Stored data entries

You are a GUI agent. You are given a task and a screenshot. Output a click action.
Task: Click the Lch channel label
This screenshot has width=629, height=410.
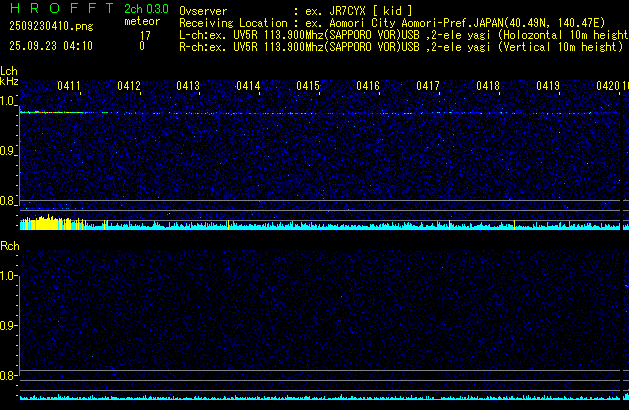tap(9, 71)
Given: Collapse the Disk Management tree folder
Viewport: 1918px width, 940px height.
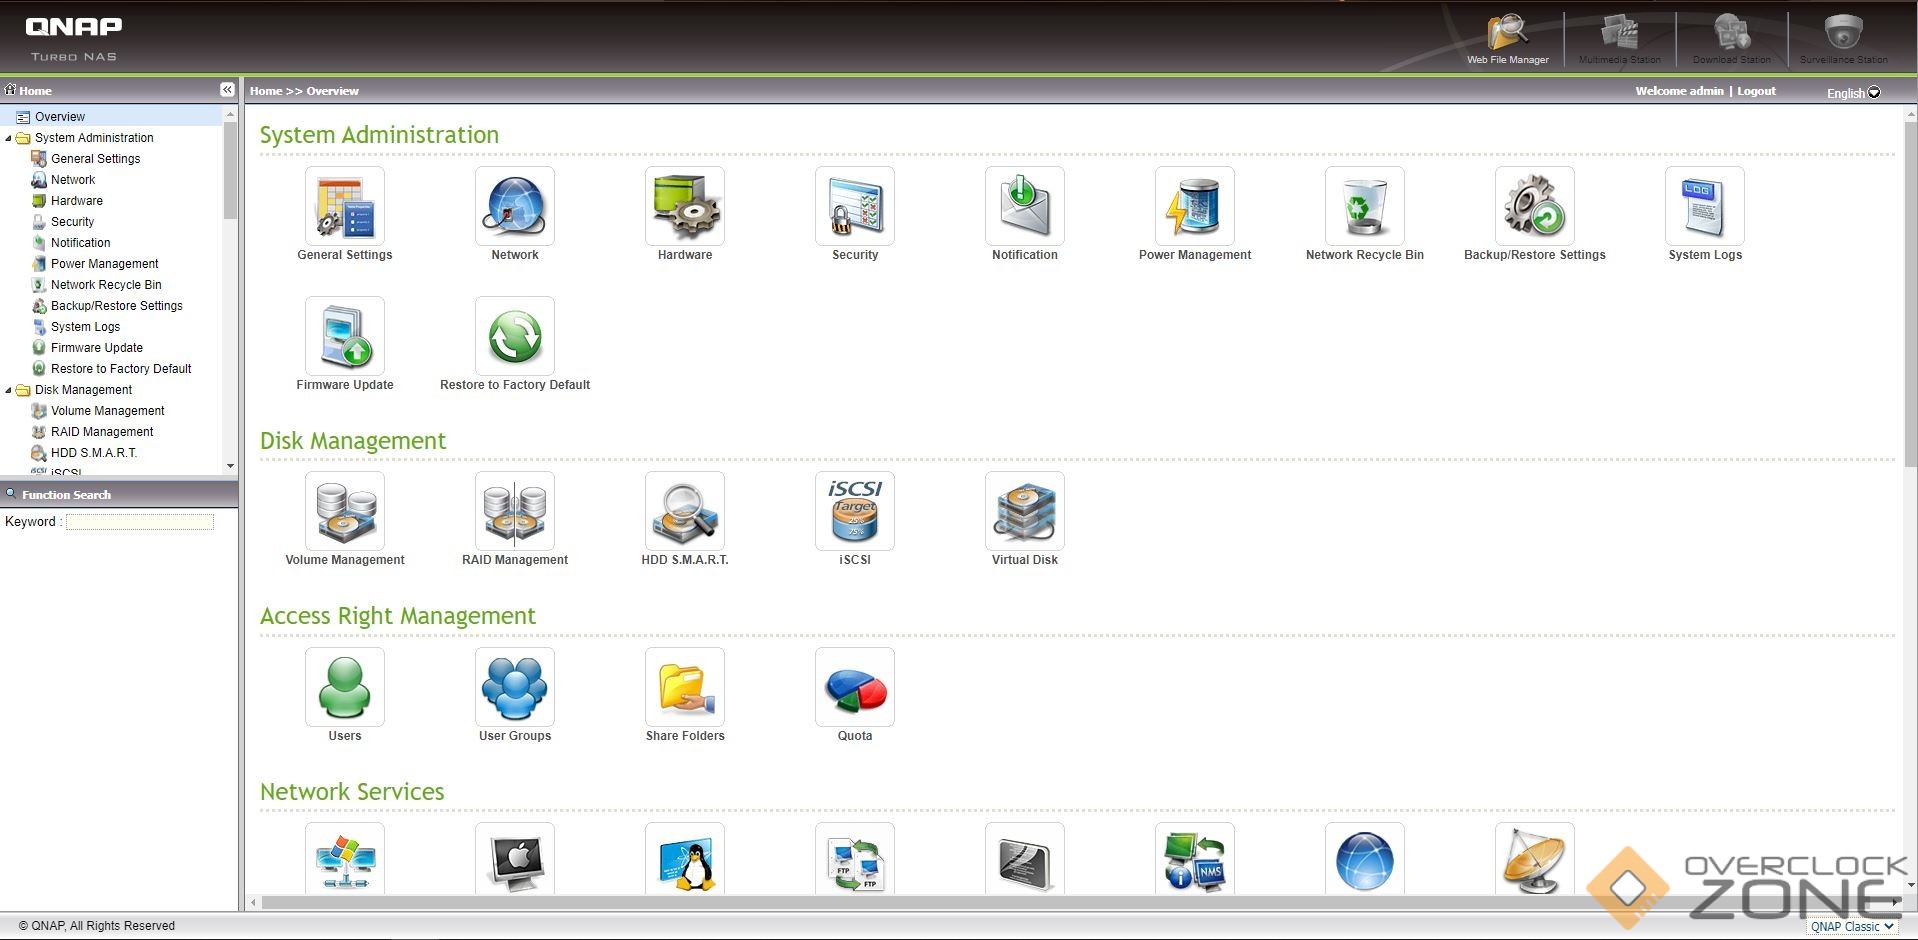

> **WORK TO BE COMPLETED**:
Write out the data precisely as given, excluding the pictures.

> **SOLUTION FOR THIS PROBLEM**:
You are a GUI agent. You are given a task and a screenshot. Output a click action.
Task: Click the Lch channel label
This screenshot has width=629, height=410.
tap(9, 71)
Given: Collapse the Disk Management tree folder
Viewport: 1918px width, 940px height.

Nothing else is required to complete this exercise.